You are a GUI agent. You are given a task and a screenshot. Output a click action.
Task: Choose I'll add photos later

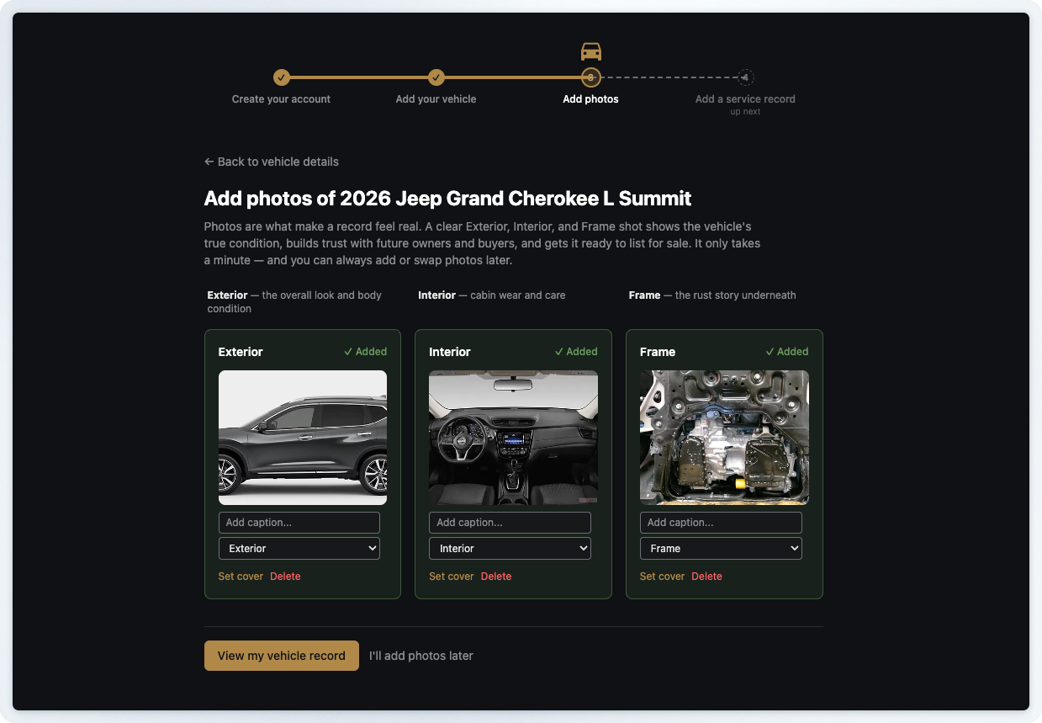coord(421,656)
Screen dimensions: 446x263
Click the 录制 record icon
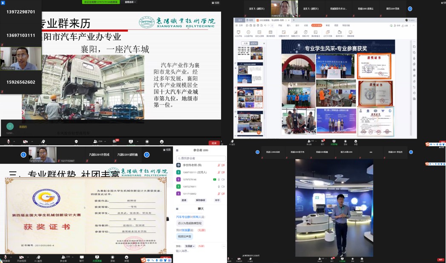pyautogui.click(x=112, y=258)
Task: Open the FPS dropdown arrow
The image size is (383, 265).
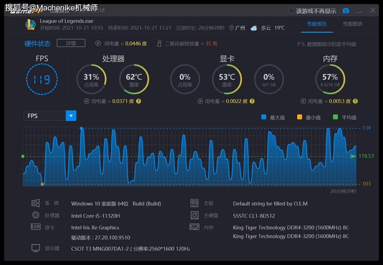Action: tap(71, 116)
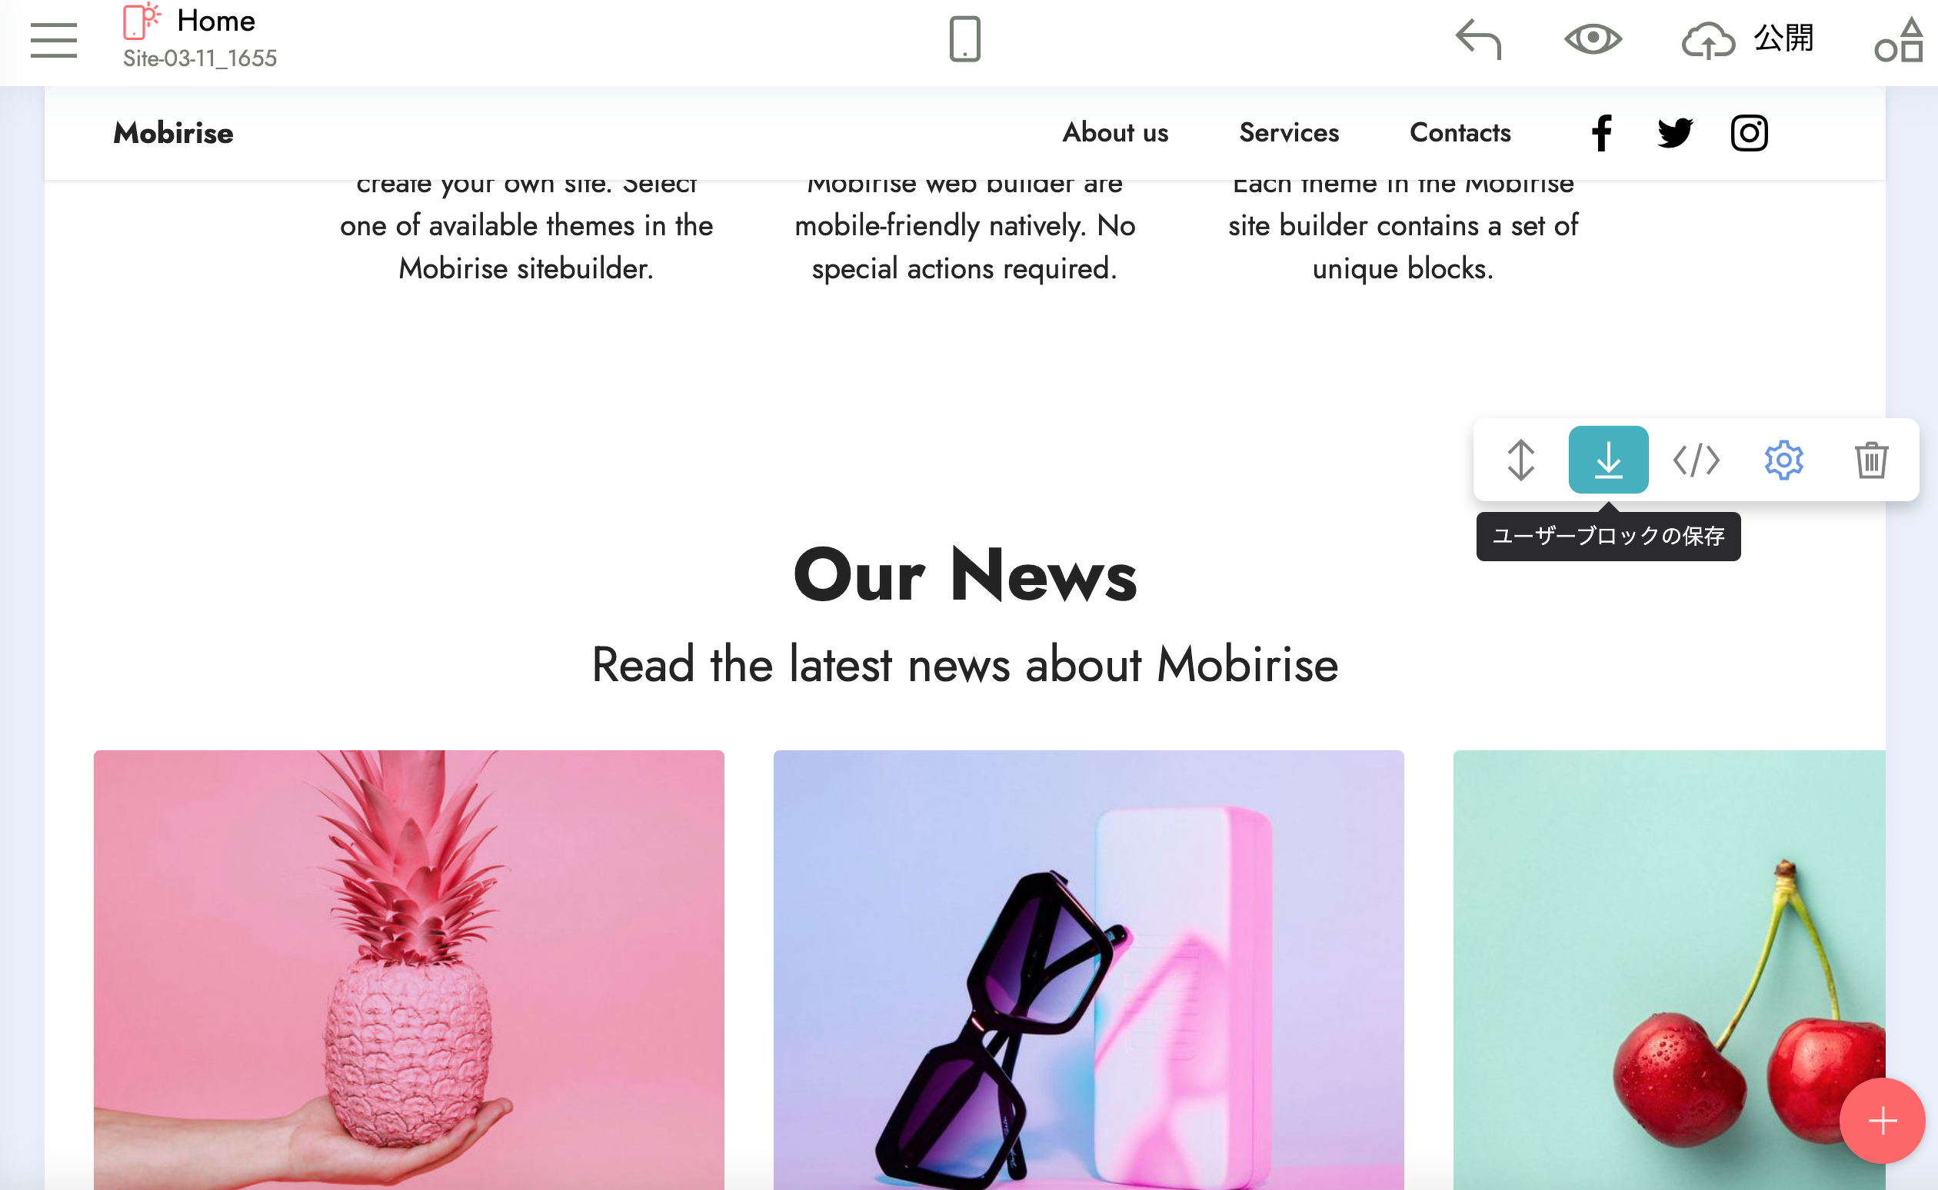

···

■ WHAT IS EXPECTED
Leave out the pictures and repeat the lines from the start of the material through the line with "Task: Open the FPS dropdown arrow", inclusive.

■ OUTPUT OF THE EXERCISE
You are a GUI agent. You are given a task and a screenshot. Output a click action.
Task: Choose I'll add photos later

coord(421,656)
Screen dimensions: 446x263
Click the 录制 record icon
pyautogui.click(x=112, y=258)
Task: Open the FPS dropdown arrow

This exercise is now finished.